The giant outer planets of the solar system, Jupiter, Saturn, Uranus, and Neptune, are sometimes excluded from biological considerations because their temperatures are very low. But these temperatures are the temperatures of their upper clouds. Deeper down in the atmospheres of such planets, as in the atmosphere of the Earth, much more clement conditions are to be encountered. And they appear to be rich in organic molecules. By no means can they be excluded.

While we human beings enjoy oxygen, this is hardly a recommendation for it, since there are many organisms that are poisoned by it. If the thin protective ozone layer in our atmosphere, made by sunlight from oxygen, did not exist, we would rapidly be fried by ultraviolet light from the Sun. But on other worlds, ultraviolet sunshades or biological molecules impervious to near-ultraviolet radiation can readily be imagined. Such considerations merely underline our ignorance.

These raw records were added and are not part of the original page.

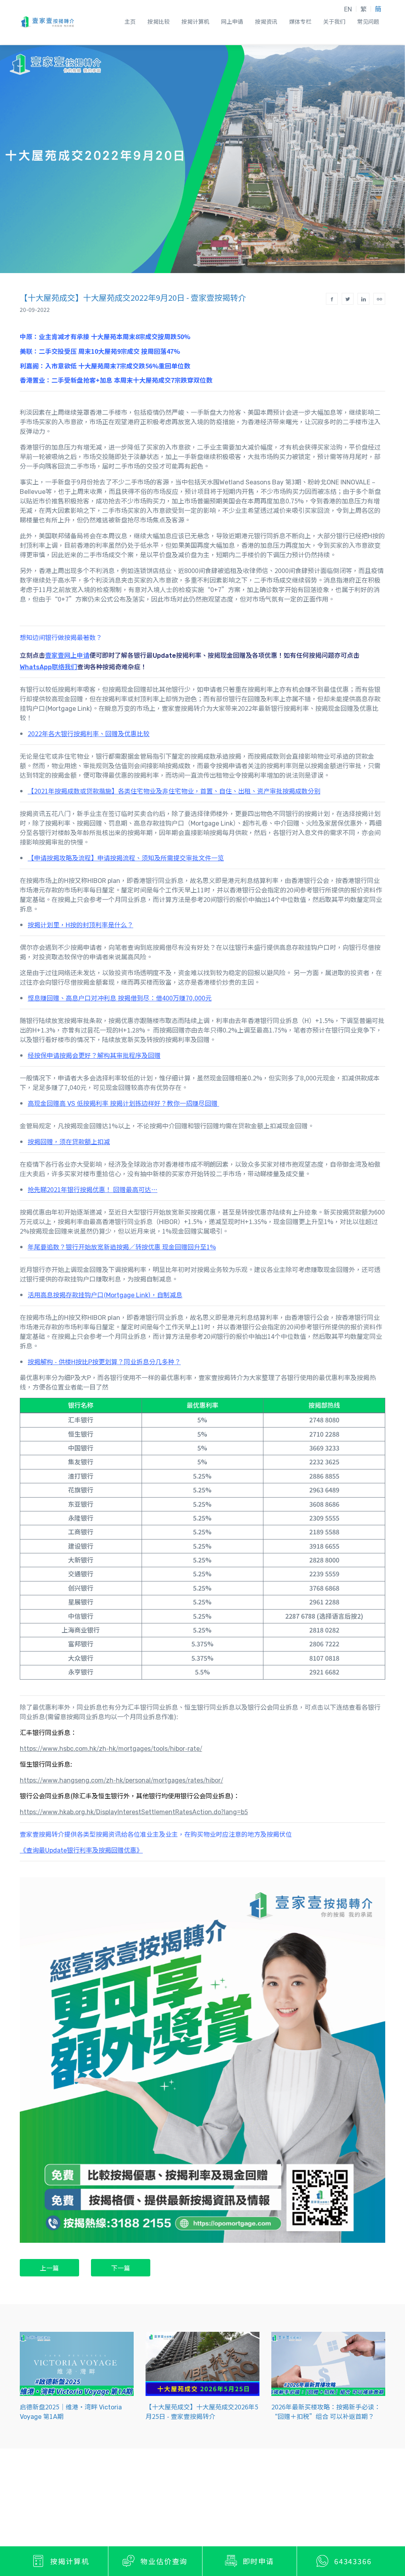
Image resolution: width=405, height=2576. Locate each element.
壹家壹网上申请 (67, 655)
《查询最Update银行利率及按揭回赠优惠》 (81, 1850)
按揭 (64, 899)
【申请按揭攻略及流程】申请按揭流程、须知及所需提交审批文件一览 (126, 857)
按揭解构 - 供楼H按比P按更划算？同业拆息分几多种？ (104, 1361)
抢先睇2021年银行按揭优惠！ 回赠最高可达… (92, 1189)
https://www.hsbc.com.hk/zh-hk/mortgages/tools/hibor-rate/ (111, 1748)
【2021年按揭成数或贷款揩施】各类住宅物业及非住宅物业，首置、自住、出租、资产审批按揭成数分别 (174, 790)
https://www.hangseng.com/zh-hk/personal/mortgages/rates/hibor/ (121, 1779)
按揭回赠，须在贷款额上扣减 (69, 1141)
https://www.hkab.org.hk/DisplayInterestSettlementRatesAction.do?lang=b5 (134, 1811)
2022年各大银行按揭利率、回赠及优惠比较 (89, 733)
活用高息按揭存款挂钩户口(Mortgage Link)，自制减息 (105, 1294)
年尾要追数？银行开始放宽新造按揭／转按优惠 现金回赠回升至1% (122, 1246)
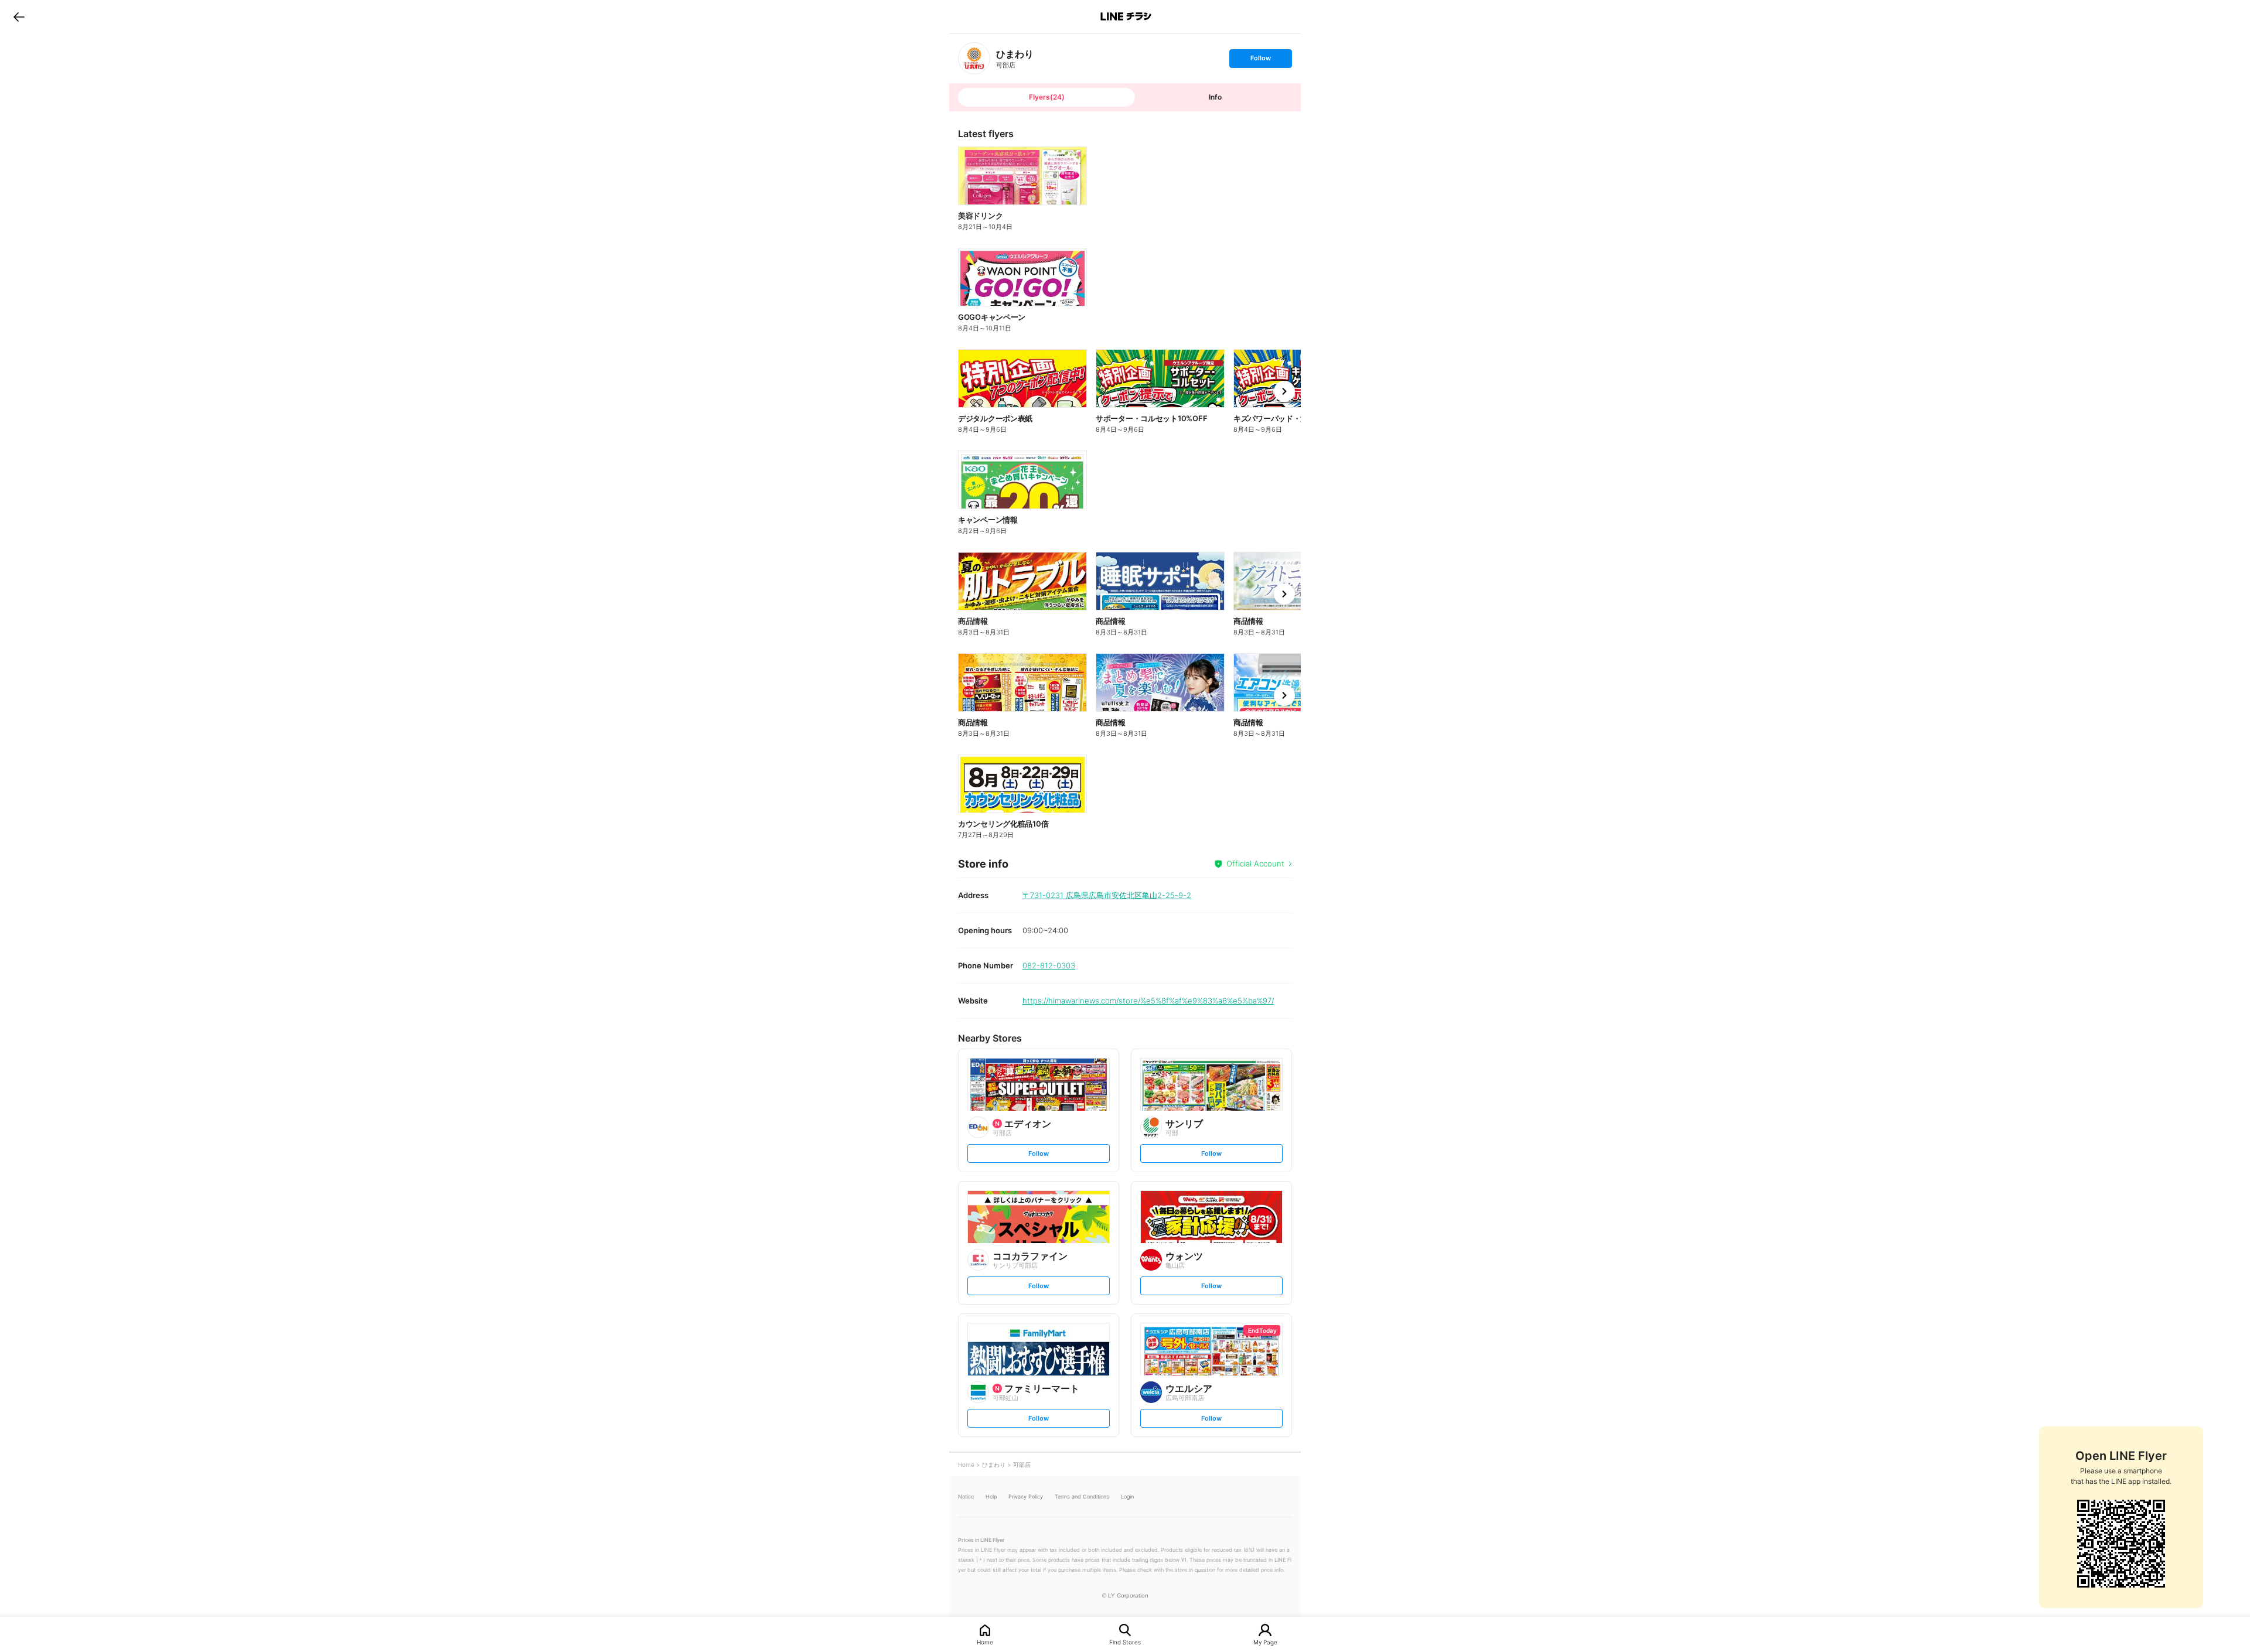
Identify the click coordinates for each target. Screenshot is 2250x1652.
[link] (974, 58)
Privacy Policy (1025, 1496)
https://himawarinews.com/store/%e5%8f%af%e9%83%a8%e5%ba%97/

An important distinction among the other worlds of our solar system is the thickness of their atmospheres. In the total absence of an atmosphere it is very difficult to conceive of life. As on Earth, the biology on other planets must, we think, be driven by sunlight. On our planet, the plants eat the sunlight and the animals eat the plants. Were all the organisms on Earth forced (by some unimaginable catastrophe) into a subterranean existence, life would cease as soon as accumulated food stores were exhausted. The plants, the fundamental organisms on any planet, must see the Sun. But if a planet has no atmosphere, not only ultraviolet radiation but X-rays and gamma rays and charged particles from the solar wind will fall unimpeded on the planetary surface and frizzle the plants.